Rajabpour-Miyandoab is suspected of murder and attempted murder “in connection with a terrorist plot”.

Investigators would scrutinise his medical history, a security source told AFP, saying the attacker was “very unstable and easily influenced”.

Rajabpour-Miyandoab was “being monitored in a way that did not mean he was being hospitalised, he was supposed to follow a course of treatment” for his mental health issues, said Aurelien Rousseau, the health minister.

“As often in these cases, there’s a mixture of an ideology, an easily influenced person and, unfortunately, psychiatry,” he added.

A police officer stands guard at the scene
A police officer stands guard at the scene

Emmanuel Macron, the French president, praised police after commiserating with the family of the murdered German national.

“My most sincere thanks to the emergency forces who made it possible to quickly arrest a suspect. The national anti-terrorism prosecutor’s office now will be responsible for shedding light on this matter so that justice can be done in the name of the French people.”

Mr Darmanin said the suspect had already been convicted in 2016 for plotting a terror attack  in Paris’s business district La Défense, and that he had been under police surveillance.

Three people “close to” Rajabpour-Miyandoab were being held in custody on Sunday afternoon, prosecutors said.

Olaf Scholz, the German chancellor, said that he was “devastated” by the attack. Nancy Faeser, his interior minister, had earlier warned that “the war in Gaza after Hamas’ terrorist act has worsened the threat” of Islamic terrorism.

The suspect was born in a Paris suburb to Iranian parents, who are not Muslim and had fled the Iranian regime. He was a biology student when he started to become radicalised by Isis supporters in 2015, abandoning interests like music and photography for religious songs, Le Parisien reported.

Emergency services respond to the attack
Emergency services respond to the attack

He was Facebook friends with convicted terrorists including Larossi Aballa, who stabbed two police officers to death in Magnanville in 2016, and Adel Kermiche, who stabbed a Catholic priest in Saint-Étienne du Rouvray in the same year.

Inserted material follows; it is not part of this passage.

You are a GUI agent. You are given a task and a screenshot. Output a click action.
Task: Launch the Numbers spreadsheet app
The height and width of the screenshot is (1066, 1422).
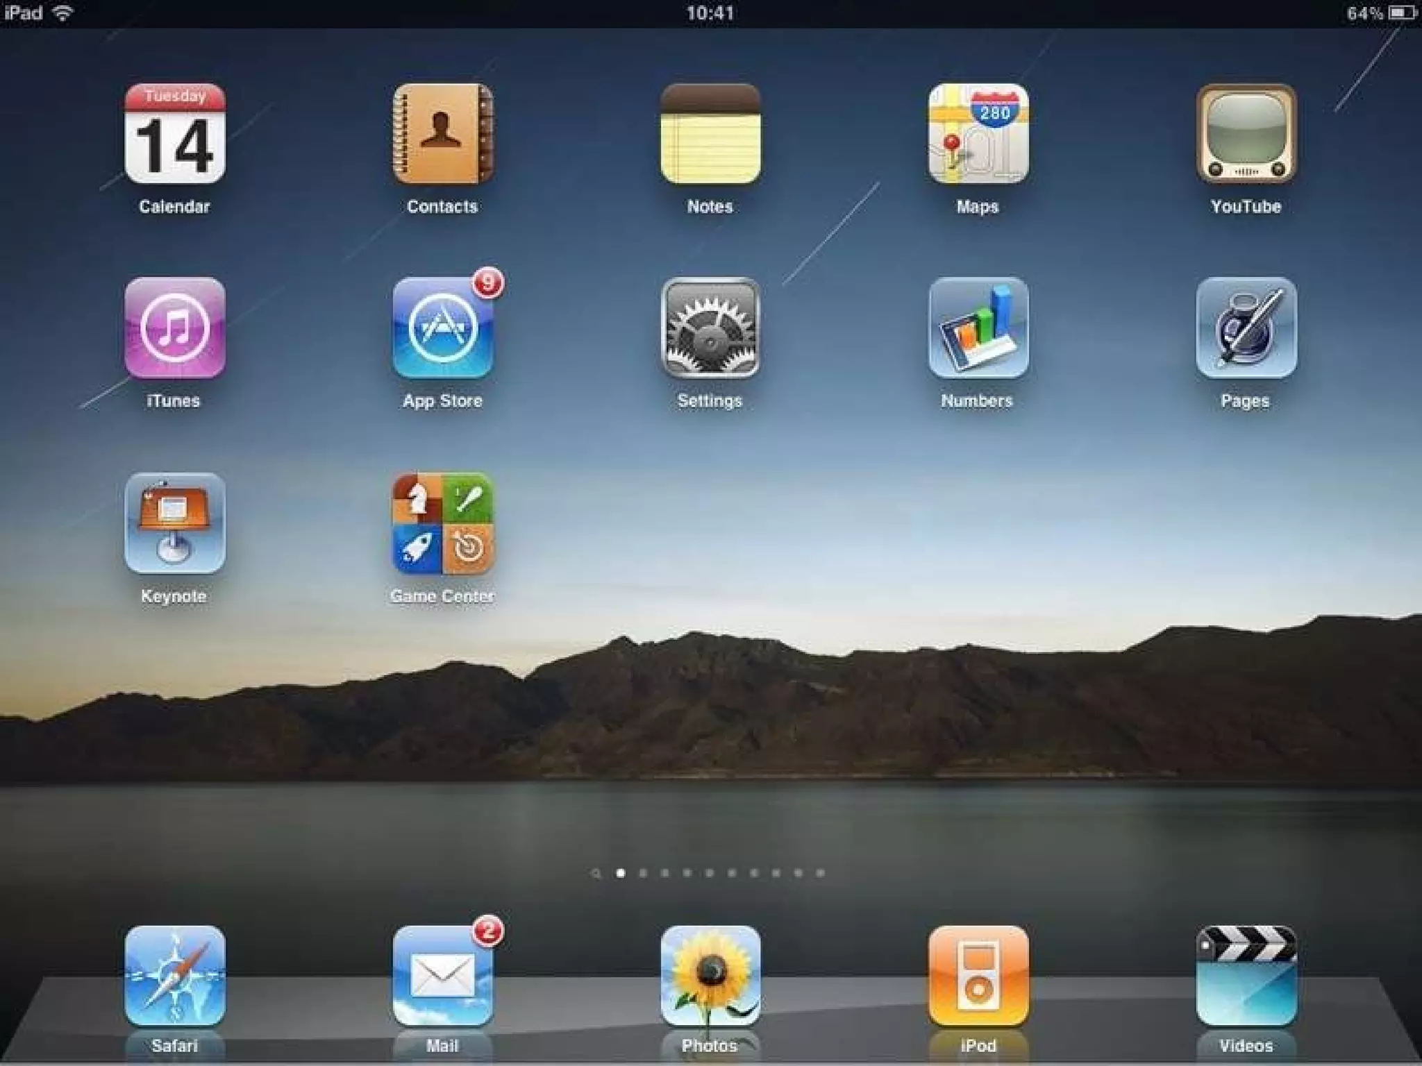[978, 328]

At one point Rajabpour-Miyandoab expressed regret at his radicalisation and said that Islamism had “ruined his life”. However, he landed on France’s anti-terrorism radar again in 2020 for liaising with the radicalised Chechen who decapitated school teacher Samuel Paty for showing cartoons of the Prophet Mohammed to his class.

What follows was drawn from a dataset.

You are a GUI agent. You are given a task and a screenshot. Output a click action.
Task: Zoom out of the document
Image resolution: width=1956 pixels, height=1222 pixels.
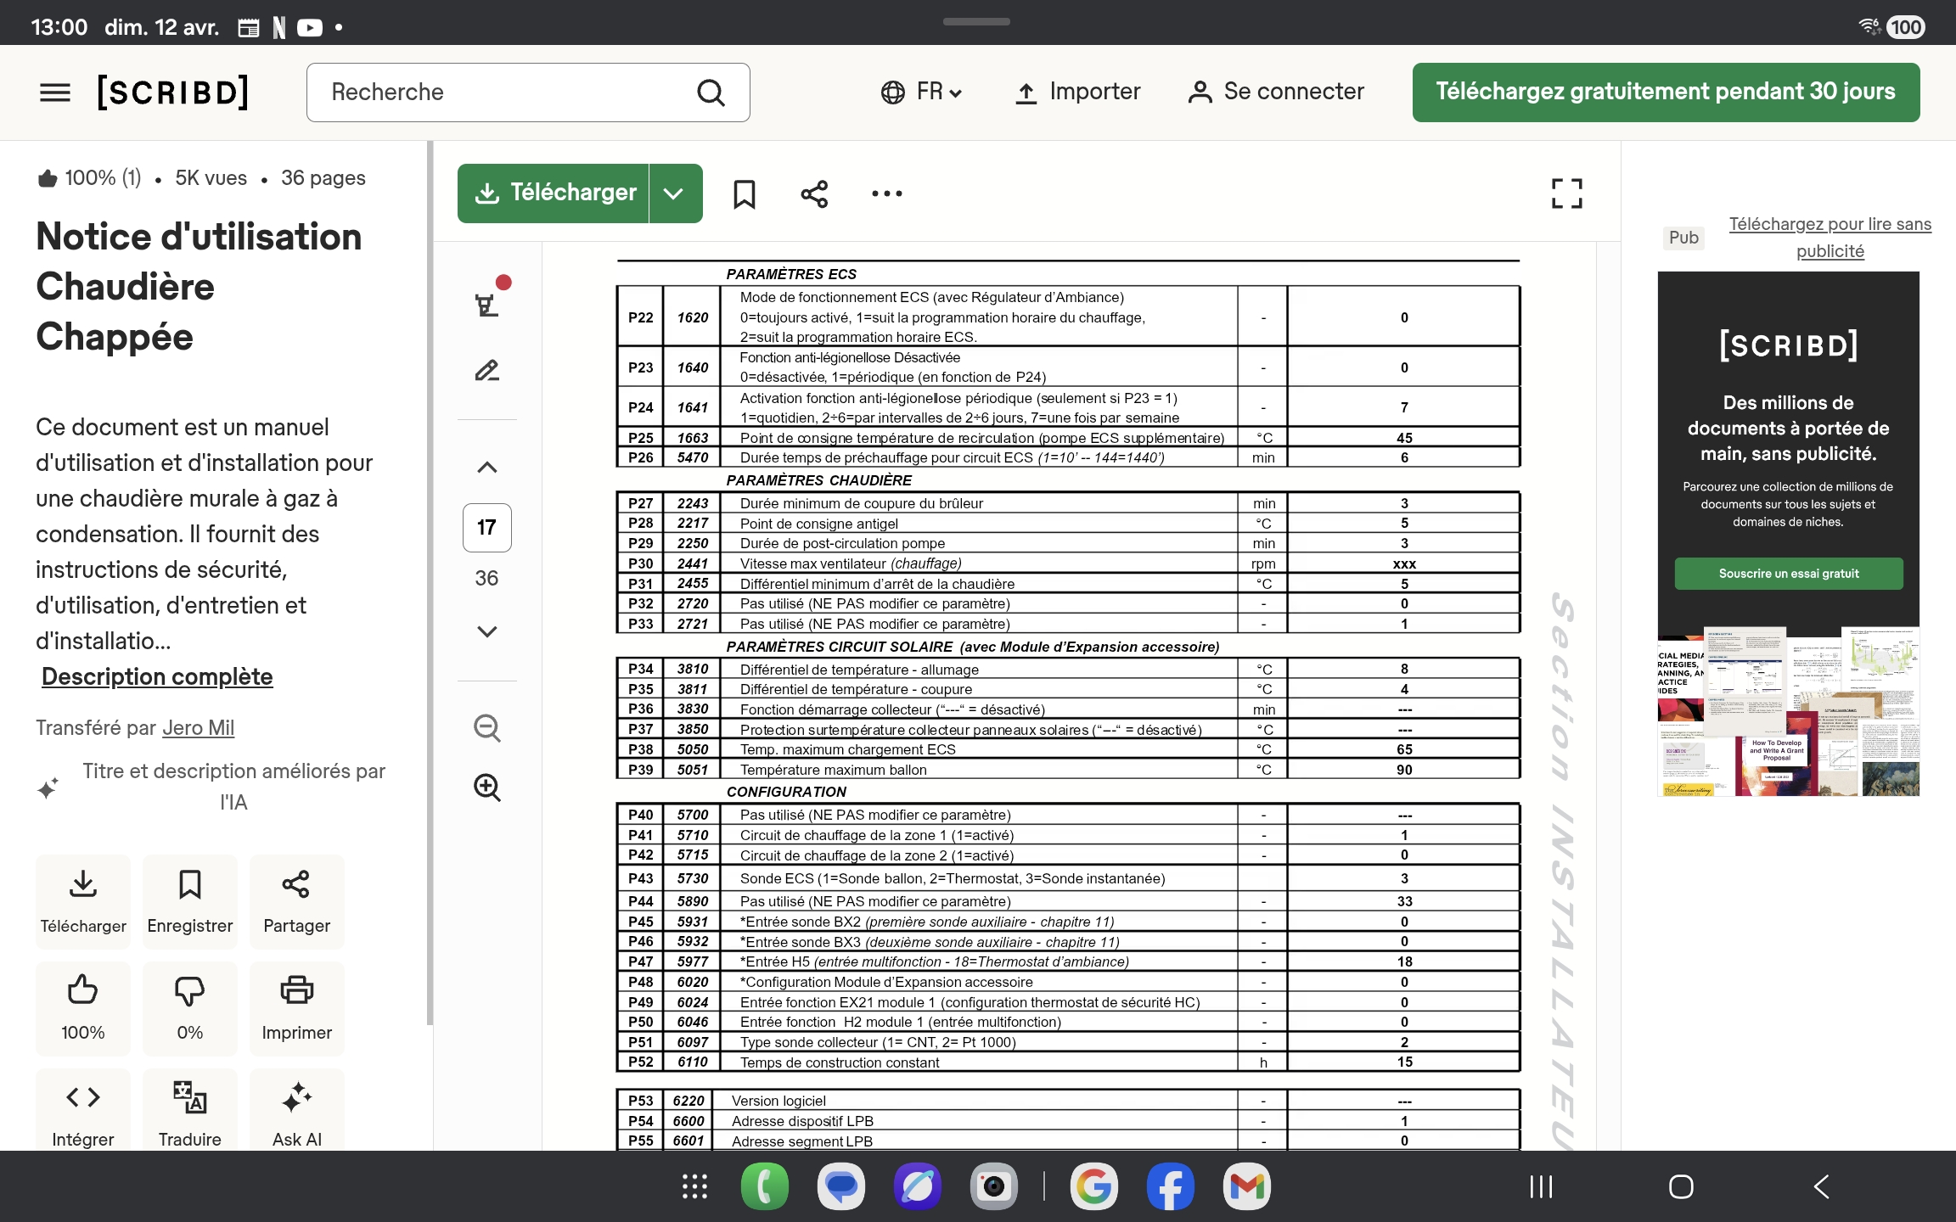click(486, 728)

The latest violent attack has prompted calls to implement a back-up plan for the opening ceremony at the Paris 2024 Olympic games, which is expected to draw up to 400,000 spectators to the banks of the Seine.

“I imagine that it must be done to think of a possible plan B, if terrorist acts were to continue in our country,” said Frédéric Péchenard, vice-president of the Île-de-France region, in an interview with France Info on Sunday.

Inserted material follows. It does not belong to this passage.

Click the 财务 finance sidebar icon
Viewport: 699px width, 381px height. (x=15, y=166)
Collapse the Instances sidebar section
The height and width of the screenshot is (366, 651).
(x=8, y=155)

Before the attack, Laurent Nunez, the Paris police chief, said one of their concerns is that vehicles could be used as battering rams to plough through Olympic crowds.

France has suffered several attacks by Islamist extremists, including the November 2015 suicide and gun attacks in Paris claimed by the Islamic State group in which 130 people were killed.

There had been a relative lull in recent years, even as officials have warned that the threat remains.

But tensions have risen in France, home to large Jewish and Muslim populations, following Hamas’s attack on Israel on Oct 7 and Israel’s subsequent bombardment of the Gaza Strip.